I've been a fan of "search" not categorise for bugs for this reason. People are more likely to blog about, or tweet about a bug than put it into a bug tracker.
The role of an issue gardener is a really useful one too. A person whose job it is to go into issues, and make them useful for developers. To communicate with all sides, and enhance the process for everyone.
A great example of this is when @pyalot tested out various webgl implementations on different browsers. Then he went to all the bug trackers, and made notes. Then linked to various specifications, and pointed to test cases.
This one guy through this has done a massive service to WebGL and the web.

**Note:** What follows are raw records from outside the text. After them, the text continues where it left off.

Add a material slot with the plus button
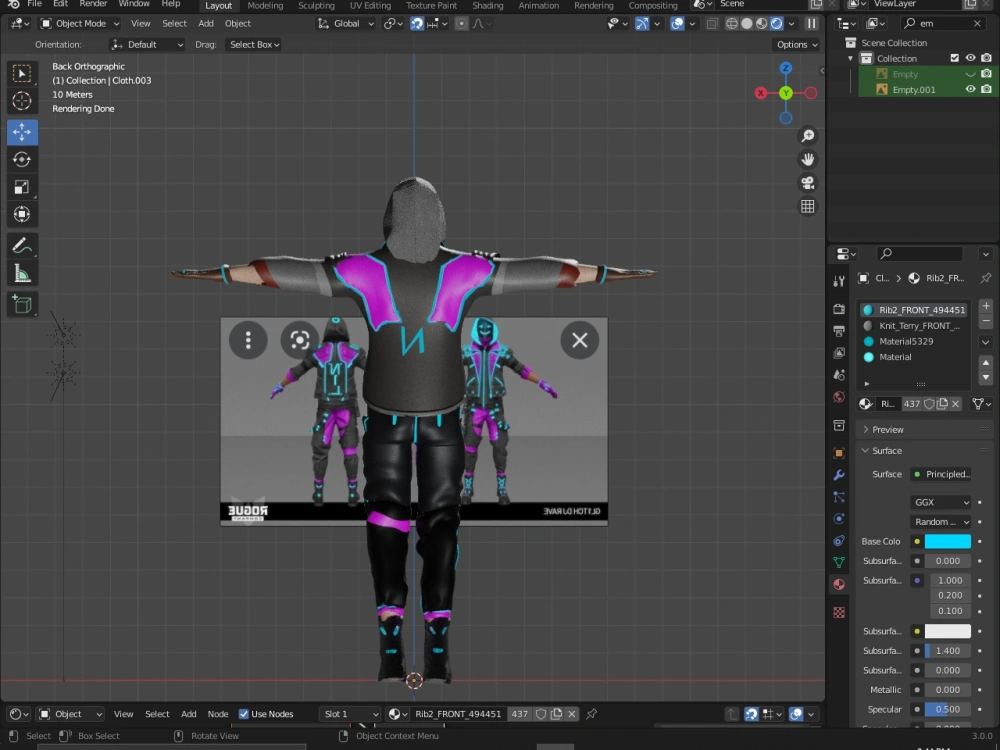 [986, 305]
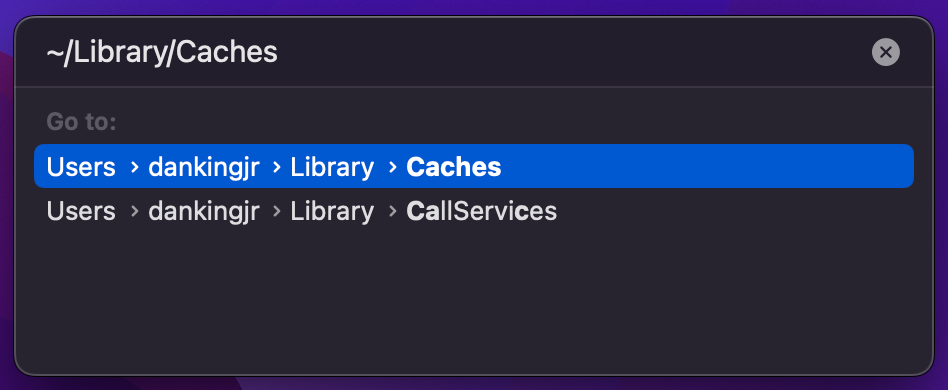Click chevron after dankingjr in CallServices row
The height and width of the screenshot is (390, 948).
click(x=277, y=212)

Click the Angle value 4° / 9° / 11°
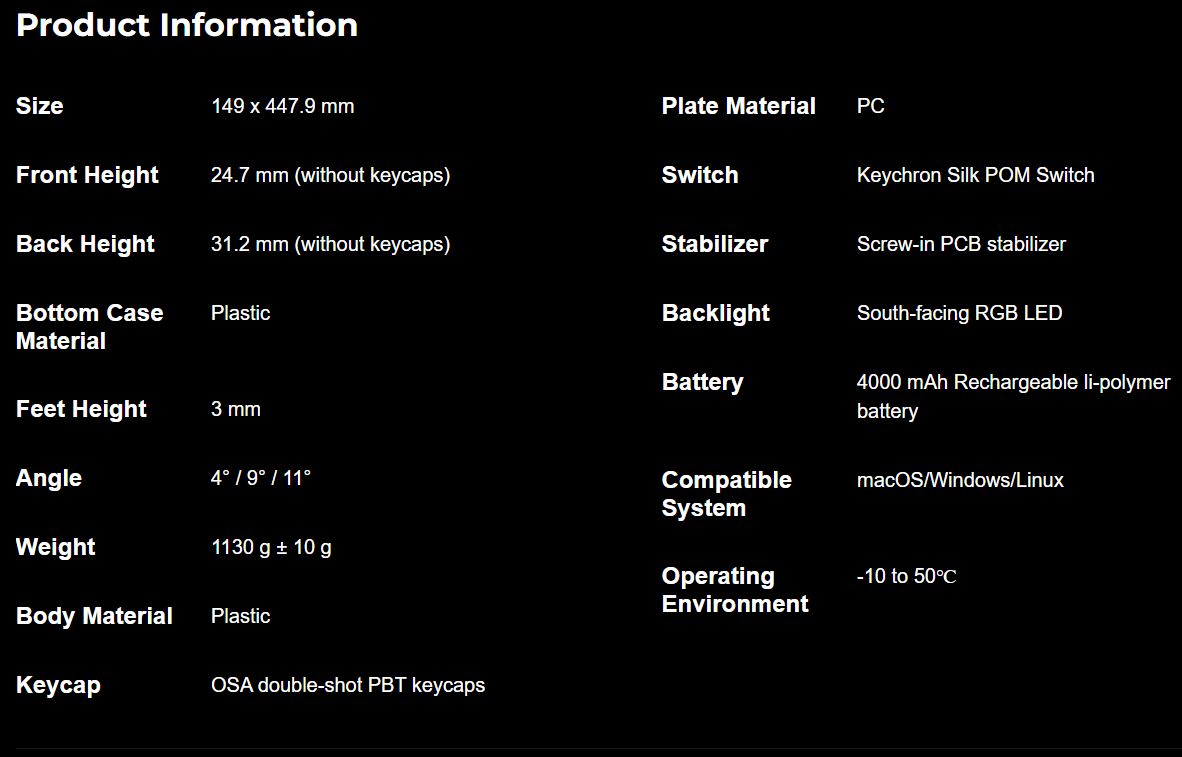pyautogui.click(x=261, y=478)
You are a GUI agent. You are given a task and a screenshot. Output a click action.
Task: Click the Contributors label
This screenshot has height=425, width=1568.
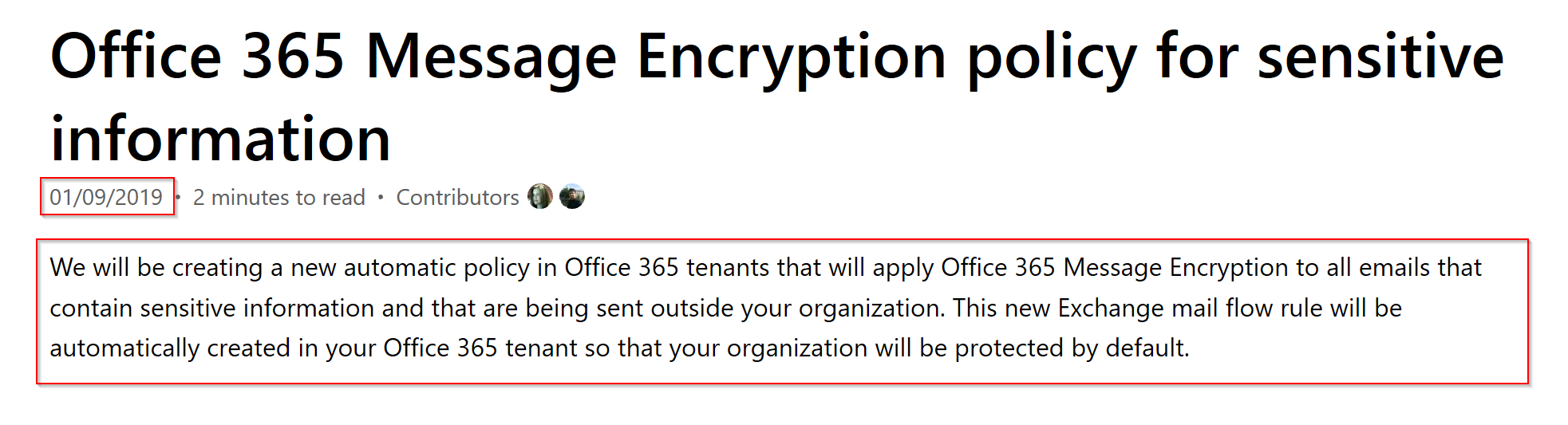(457, 198)
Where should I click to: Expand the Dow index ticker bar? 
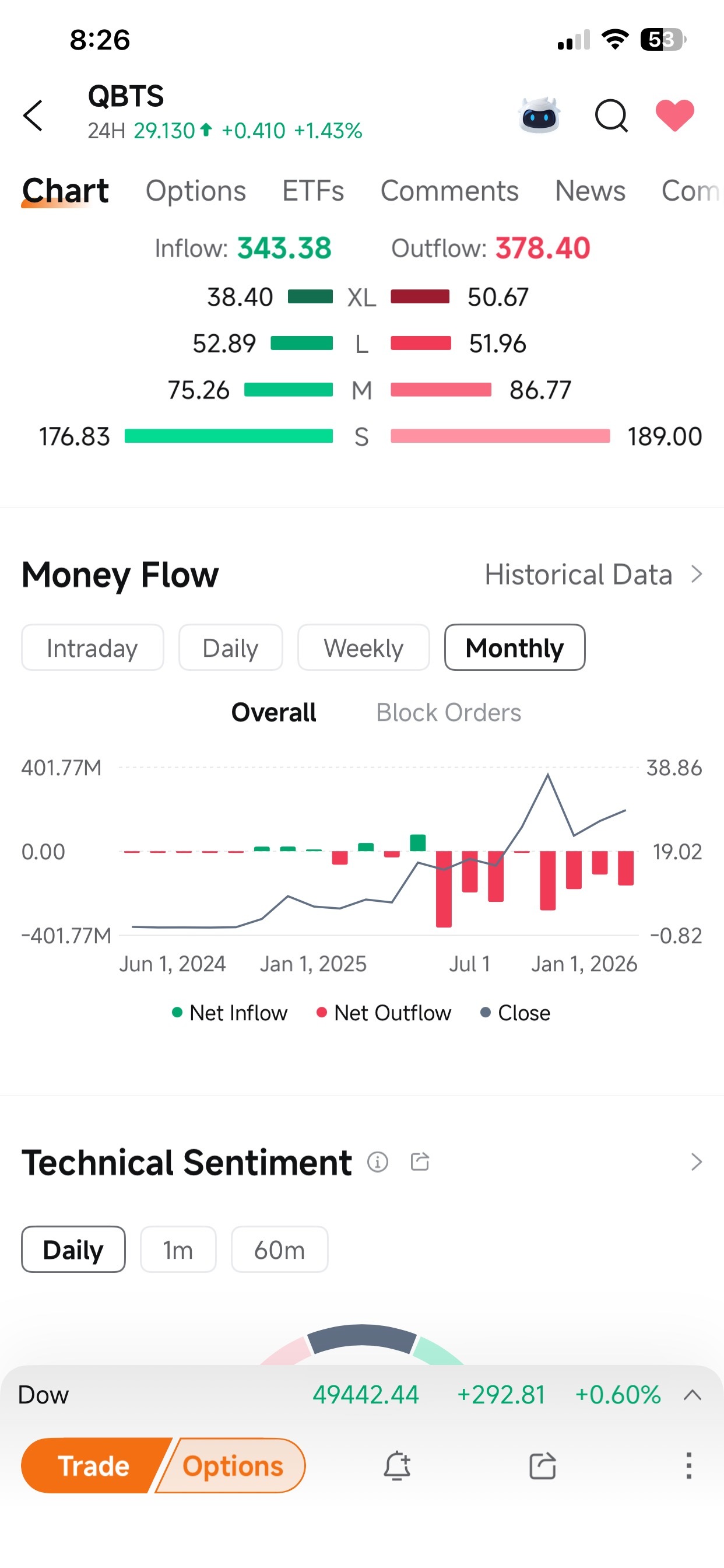[693, 1395]
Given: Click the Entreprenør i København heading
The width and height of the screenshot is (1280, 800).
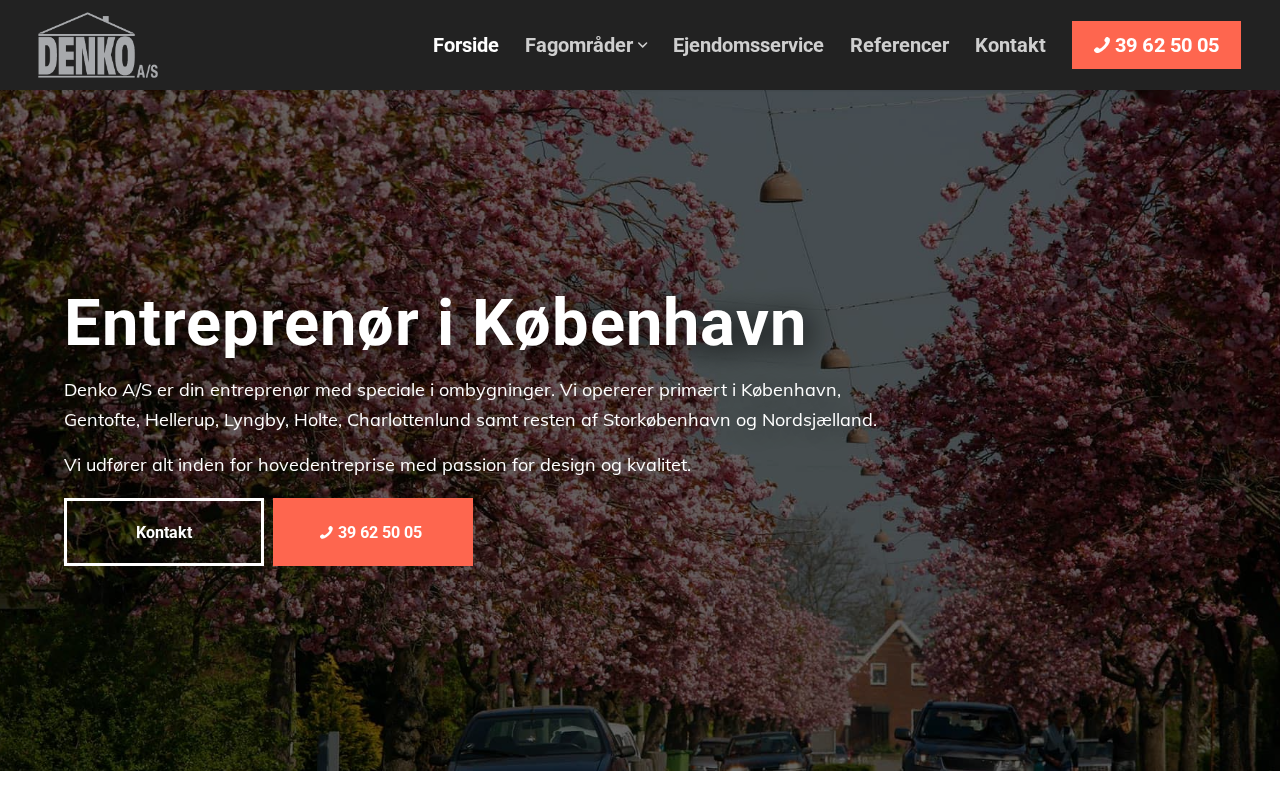Looking at the screenshot, I should tap(435, 323).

I've seen too often various bugs and issues go through 2-3 browser iterations because that's how long it takes for people to seriously test out features and report bugs.
The collaboration going on now because of open bug trackers in web browsers is amazing.
> The reporter didn't provide enough detail to begin with, and was rude as well.
drepper's skill is in goading that response out of people, sometimes unconsciously, sometimes consciously. Take note of where the rudeness began before spending 143 words apologizing for and defending him.
I struggle to think what additional information could be included in this bug report, as you request, since:
f(x) -> y /* erroneous */
f(x) -> z /* correct */
...is about the most perfectly-written bug you can ask for and was enough context for drepper to understand.
I don't apologise for him, or defend him. However, I do have some insight into what may have caused this unsettling behaviour.
The bug report does not follow the projects standard for reporting bugs.
The main problem is that it does not link to the specification, and explain why it is not up to spec. This is required by the glibc bug reporting standards.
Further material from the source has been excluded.